I bought the tickets, he brought the weed. thanks to you, we had to roll a joint out of my bible paper.
We folded our dollar bills into airplanes. This really makes the strippers work for it. Like air miles.
This girl just stopped in the middle of a sentence because of my blue eyes. She said she got lost in them. I am laying pipe tonight.
I couldn't accept the bj. My penis has done nothing wrong and didn't deserve the punishment of her face.
Restaurants Roasting People Who Gave Them Negative Yelp Reviews (25 Pics)
She finally woke up and said, "Me- nothing, potato peeler- 1." And rolled back over.
if masturbating while stoned isn't called "weed whacking" then i just don't know how to live my life anymore
How exactly does one go about seducing an older, possibly blind gentleman?
If we tried baptizing you I feel the water would start boiling around you.

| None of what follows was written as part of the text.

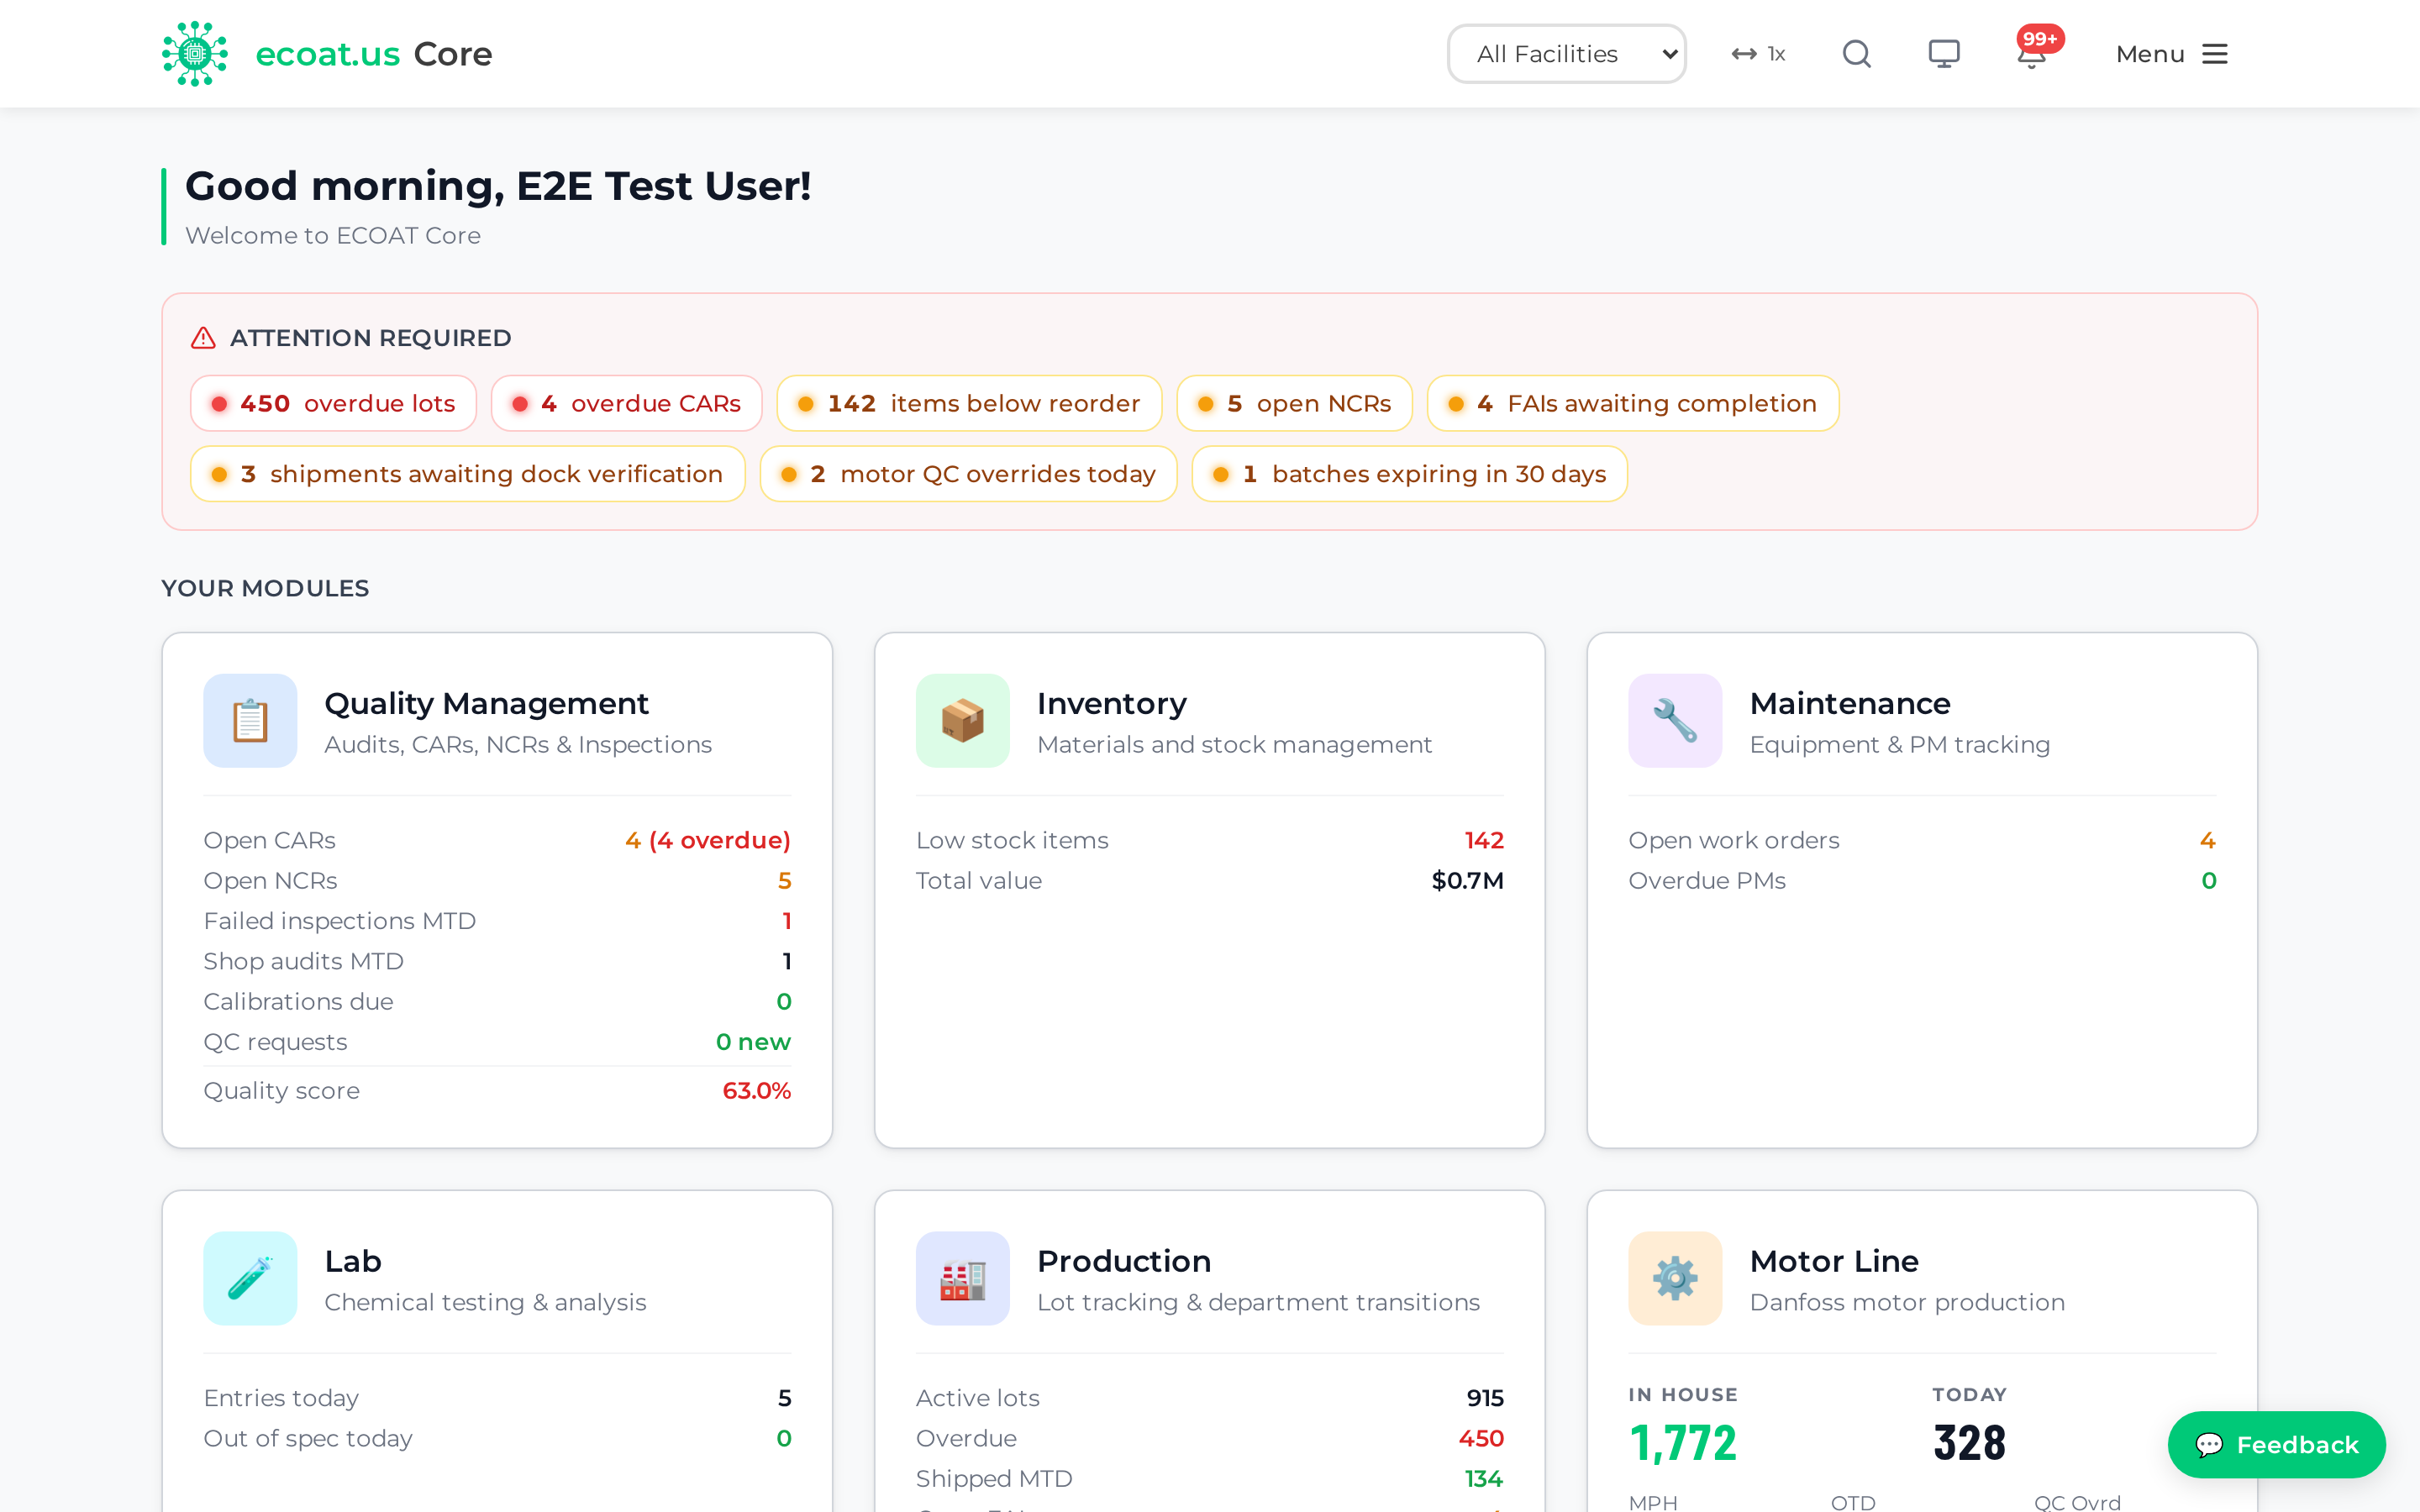Open the Quality Management module title

tap(486, 704)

Your the only person to come back from spring break with a non std related infection
Woman Posts Harassing DMs From Creep Online, Now He’s Upset Because People Told His Mom
I started the day with dreams of getting laid and ended it with the reality of eating Taco Bell in my bed with my dog.

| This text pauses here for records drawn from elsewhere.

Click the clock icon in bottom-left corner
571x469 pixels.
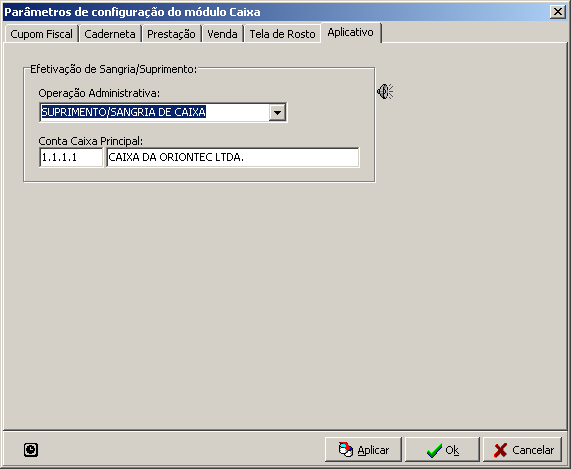31,450
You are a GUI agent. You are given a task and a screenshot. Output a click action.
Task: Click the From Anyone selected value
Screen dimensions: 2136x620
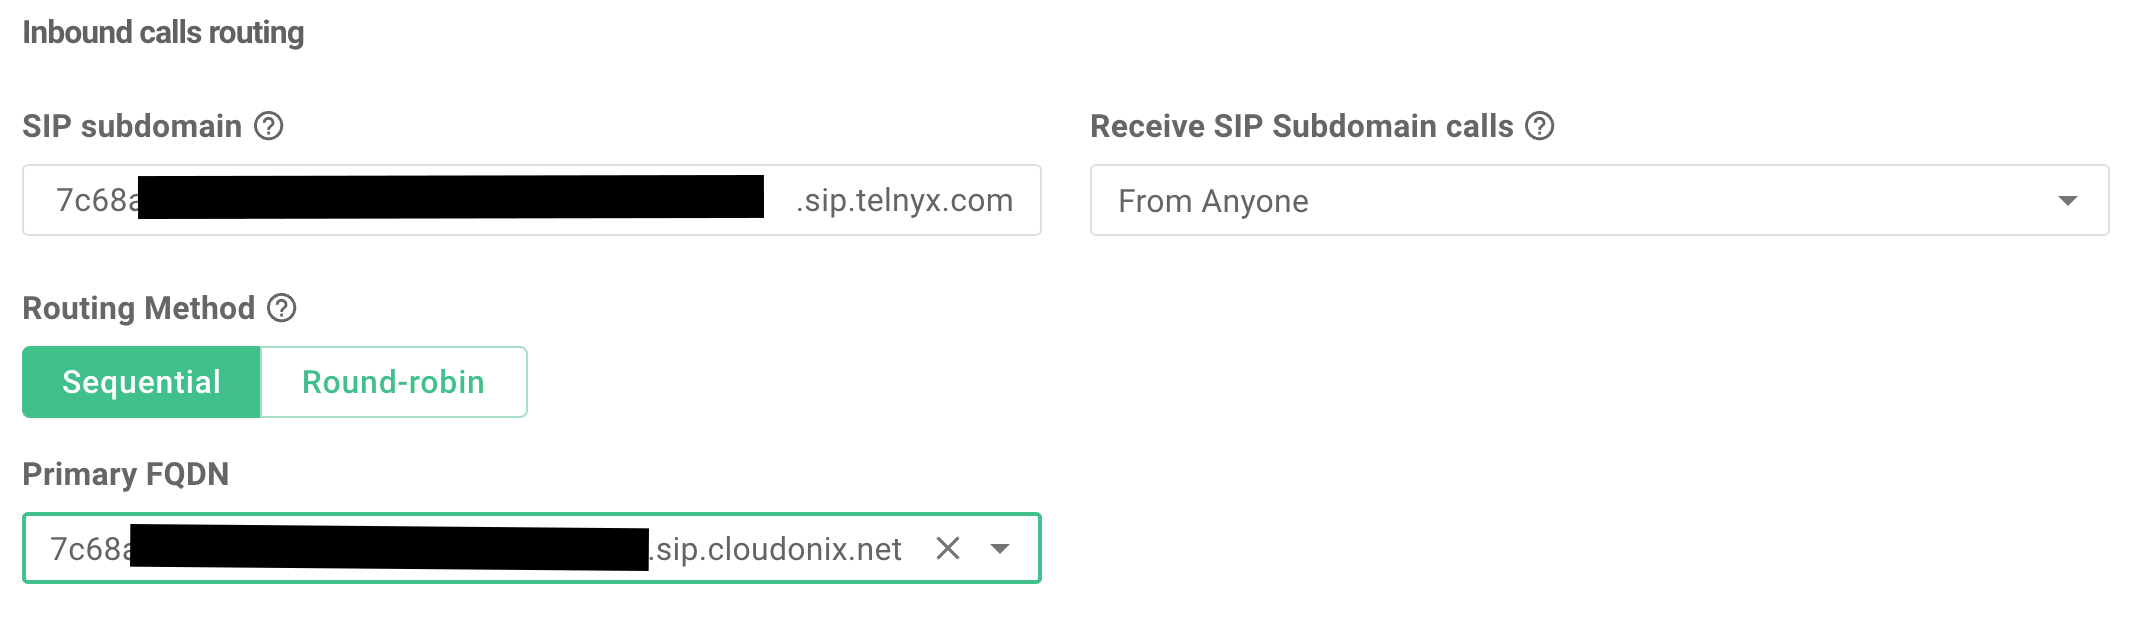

Decided to stop by the store on my walk of shame. I must really look like shit, a six year old girl just walked up to me and said "my mommy wanted me to tell you Jesus loves you." Thanks kid.
Fucked him in a graveyard. Need plan b.
MUFFINS DON'T MAKE YOU ORGASM MULTIPLE TIMES OR HAVE ROCK HARD MUSCLES.
Awake! can you bring me my pants...im under the couch
Fuck your bullshit loser kid and his gluten allergy.